• EXTRACTED DATA:
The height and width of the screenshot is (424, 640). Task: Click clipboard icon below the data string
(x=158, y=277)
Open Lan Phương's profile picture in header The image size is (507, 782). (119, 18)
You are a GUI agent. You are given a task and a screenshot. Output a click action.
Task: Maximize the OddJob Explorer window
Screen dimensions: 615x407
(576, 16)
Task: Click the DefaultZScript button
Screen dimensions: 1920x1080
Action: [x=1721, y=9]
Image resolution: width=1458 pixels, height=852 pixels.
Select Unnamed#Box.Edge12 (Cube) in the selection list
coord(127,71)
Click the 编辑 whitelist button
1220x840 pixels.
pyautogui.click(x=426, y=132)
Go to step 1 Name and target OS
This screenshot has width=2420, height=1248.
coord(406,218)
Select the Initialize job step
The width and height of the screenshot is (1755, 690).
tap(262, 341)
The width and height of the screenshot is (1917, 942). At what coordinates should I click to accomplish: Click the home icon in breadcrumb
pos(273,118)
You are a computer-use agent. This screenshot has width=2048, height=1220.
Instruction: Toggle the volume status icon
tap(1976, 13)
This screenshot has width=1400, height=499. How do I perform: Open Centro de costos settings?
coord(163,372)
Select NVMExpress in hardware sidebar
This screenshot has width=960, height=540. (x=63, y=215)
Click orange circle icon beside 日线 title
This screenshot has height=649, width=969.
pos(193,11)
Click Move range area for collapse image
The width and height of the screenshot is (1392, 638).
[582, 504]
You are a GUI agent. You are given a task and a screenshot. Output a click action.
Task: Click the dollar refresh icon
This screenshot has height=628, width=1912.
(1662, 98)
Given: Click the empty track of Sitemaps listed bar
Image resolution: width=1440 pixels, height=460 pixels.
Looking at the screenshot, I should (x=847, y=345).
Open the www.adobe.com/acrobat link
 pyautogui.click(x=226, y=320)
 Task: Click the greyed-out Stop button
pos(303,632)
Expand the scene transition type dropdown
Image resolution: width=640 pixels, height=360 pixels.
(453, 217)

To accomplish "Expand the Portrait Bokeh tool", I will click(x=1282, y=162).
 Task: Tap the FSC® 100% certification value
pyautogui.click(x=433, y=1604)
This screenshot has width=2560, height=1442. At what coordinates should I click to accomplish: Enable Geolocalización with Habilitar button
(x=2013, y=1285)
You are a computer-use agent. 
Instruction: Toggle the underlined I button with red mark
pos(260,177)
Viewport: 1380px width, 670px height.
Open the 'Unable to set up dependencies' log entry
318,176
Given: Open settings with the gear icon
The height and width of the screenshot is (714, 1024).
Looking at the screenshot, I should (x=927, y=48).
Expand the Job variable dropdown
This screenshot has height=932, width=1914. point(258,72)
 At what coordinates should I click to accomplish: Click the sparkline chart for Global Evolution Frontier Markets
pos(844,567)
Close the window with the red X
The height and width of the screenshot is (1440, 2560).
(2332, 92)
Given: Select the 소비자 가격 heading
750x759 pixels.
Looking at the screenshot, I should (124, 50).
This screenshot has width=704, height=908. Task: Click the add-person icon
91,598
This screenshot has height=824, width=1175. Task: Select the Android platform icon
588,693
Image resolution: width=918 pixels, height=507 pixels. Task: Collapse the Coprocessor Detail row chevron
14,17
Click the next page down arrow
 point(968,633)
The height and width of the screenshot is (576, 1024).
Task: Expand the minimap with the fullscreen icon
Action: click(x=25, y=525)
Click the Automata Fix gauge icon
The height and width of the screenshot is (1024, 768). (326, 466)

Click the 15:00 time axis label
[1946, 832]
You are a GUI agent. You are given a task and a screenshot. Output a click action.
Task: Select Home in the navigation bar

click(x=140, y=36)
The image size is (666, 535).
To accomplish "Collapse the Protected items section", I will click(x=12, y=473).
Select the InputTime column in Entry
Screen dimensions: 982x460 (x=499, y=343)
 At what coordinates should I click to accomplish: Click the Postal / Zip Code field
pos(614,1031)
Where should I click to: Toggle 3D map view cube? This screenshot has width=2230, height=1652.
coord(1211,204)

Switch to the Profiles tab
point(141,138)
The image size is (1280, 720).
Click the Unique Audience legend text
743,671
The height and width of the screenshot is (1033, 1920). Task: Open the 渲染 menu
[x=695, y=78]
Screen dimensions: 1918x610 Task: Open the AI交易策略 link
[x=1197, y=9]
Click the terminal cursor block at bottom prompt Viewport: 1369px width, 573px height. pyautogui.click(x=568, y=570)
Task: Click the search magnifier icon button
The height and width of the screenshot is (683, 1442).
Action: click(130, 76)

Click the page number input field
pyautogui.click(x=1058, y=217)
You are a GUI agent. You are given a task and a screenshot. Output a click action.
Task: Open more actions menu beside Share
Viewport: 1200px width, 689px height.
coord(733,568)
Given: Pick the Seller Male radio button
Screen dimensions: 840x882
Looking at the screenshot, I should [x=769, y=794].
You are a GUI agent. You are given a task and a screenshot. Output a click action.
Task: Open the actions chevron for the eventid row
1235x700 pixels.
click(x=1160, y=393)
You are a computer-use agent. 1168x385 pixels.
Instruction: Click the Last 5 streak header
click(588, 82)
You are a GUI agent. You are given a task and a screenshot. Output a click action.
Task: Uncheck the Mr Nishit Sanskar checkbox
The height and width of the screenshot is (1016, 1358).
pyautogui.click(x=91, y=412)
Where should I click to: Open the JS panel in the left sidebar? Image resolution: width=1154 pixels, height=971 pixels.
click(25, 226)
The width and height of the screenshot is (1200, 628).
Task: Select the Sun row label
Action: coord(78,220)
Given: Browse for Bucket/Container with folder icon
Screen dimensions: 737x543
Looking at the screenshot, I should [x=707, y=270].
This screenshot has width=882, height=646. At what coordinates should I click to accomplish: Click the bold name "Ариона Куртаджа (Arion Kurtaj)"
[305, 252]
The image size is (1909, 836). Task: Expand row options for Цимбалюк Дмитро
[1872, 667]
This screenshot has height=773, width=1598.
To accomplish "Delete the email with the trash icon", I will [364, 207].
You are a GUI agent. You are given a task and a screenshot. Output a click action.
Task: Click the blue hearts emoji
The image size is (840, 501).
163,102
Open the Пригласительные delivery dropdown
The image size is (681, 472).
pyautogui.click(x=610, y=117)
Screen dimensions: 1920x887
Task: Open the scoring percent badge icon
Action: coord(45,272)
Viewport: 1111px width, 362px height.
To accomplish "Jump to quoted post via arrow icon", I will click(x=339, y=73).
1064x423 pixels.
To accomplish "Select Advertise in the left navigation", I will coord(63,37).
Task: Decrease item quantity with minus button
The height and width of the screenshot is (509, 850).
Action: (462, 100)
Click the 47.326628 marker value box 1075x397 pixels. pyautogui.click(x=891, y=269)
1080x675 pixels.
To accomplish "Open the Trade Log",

• SET PROBLEM:
Reproduce word for word everything from the first of the lines above down to the one containing "will click(x=1282, y=162).", with both ends included.

• THE SOLUTION:
The height and width of the screenshot is (424, 640). Task: Click clipboard icon below the data string
(x=158, y=277)
Open Lan Phương's profile picture in header The image size is (507, 782). (119, 18)
You are a GUI agent. You are given a task and a screenshot. Output a click action.
Task: Maximize the OddJob Explorer window
Screen dimensions: 615x407
(576, 16)
Task: Click the DefaultZScript button
Screen dimensions: 1920x1080
Action: [x=1721, y=9]
Image resolution: width=1458 pixels, height=852 pixels.
Select Unnamed#Box.Edge12 (Cube) in the selection list
coord(127,71)
Click the 编辑 whitelist button
1220x840 pixels.
pyautogui.click(x=426, y=132)
Go to step 1 Name and target OS
This screenshot has width=2420, height=1248.
coord(406,218)
Select the Initialize job step
The width and height of the screenshot is (1755, 690).
tap(262, 341)
The width and height of the screenshot is (1917, 942). At what coordinates should I click to accomplish: Click the home icon in breadcrumb
pos(273,118)
You are a computer-use agent. This screenshot has width=2048, height=1220.
Instruction: Toggle the volume status icon
tap(1976, 13)
This screenshot has width=1400, height=499. How do I perform: Open Centro de costos settings?
coord(163,372)
Select NVMExpress in hardware sidebar
This screenshot has width=960, height=540. (x=63, y=215)
Click orange circle icon beside 日线 title
This screenshot has height=649, width=969.
pos(193,11)
Click Move range area for collapse image
The width and height of the screenshot is (1392, 638).
[582, 504]
You are a GUI agent. You are given a task and a screenshot. Output a click action.
Task: Click the dollar refresh icon
This screenshot has height=628, width=1912.
(1662, 98)
Given: Click the empty track of Sitemaps listed bar
Image resolution: width=1440 pixels, height=460 pixels.
Looking at the screenshot, I should (x=847, y=345).
Open the www.adobe.com/acrobat link
 pyautogui.click(x=226, y=320)
 Task: Click the greyed-out Stop button
pos(303,632)
Expand the scene transition type dropdown
Image resolution: width=640 pixels, height=360 pixels.
(453, 217)

To accomplish "Expand the Portrait Bokeh tool", I will click(x=1282, y=162).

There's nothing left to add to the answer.